Waldorf toys also tend to have soft lines that emulate nature. For example the smooth rounded surface of a wooden toy feels good in the child’s hand and the texture is a connection to nature. Wooden toys feel warm and are robust in contrast to synthetic materials such as plastic, which feel cold to the touch, and can be brittle. Toys made from natural materials are renewable, eco-friendly, and therefore sustainable. This again is a further link back to nature and instills a kinship, understanding of nature, and hopefully a motive to preserve nature.

Quirky Earth toys

Although I came to hear about Waldorf a little too late for my little one, I really love the principles behind it. As a family we have a very balanced attitude towards toys and play and we have both wooden toys and plastic. However, when I started to make the first prototypes for Eco Surprise™. I found it fascinating to find my daughter playing with them for much, much longer than I’d ever seen her play with anything else! She was most definitely using her imagination too, and her play was very creative. So I did definitely observe a difference in the way that she played with them.

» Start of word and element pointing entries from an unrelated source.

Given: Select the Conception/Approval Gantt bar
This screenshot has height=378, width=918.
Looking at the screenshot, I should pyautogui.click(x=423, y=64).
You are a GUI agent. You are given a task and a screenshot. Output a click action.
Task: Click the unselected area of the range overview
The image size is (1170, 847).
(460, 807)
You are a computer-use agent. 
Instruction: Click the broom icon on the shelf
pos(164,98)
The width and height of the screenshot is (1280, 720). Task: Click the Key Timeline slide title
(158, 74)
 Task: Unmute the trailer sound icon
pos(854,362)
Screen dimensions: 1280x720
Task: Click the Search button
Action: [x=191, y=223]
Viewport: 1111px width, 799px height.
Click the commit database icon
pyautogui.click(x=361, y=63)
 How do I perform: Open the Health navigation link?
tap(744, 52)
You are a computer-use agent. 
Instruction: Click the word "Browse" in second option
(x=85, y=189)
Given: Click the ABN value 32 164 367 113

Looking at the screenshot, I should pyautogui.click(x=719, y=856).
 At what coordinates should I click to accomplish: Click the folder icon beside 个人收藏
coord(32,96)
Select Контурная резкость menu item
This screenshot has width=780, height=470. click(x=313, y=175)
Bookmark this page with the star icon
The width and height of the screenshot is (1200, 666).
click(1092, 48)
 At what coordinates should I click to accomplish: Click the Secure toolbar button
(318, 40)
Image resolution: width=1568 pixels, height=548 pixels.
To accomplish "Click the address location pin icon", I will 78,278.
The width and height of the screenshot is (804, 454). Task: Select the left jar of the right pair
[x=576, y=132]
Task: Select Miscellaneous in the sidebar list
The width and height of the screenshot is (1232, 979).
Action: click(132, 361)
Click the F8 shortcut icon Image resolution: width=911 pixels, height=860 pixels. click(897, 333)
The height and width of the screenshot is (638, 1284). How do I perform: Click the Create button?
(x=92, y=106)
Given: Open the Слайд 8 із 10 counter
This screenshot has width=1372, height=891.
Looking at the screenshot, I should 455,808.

The inspiration for my toys also comes from nature, lifecycles, animals, plants, trees, the elements etc. I love to create toys from wood with smooth rounded edges which feel great for a child to hold. I hope that the combination of the natural material and the figure will create a connection to nature for the child. I hope that children are able to use the toys to emulate nature, explore, and learn through play. I also hope that this will strengthen their connection to nature and help them be become good stewards of our planet.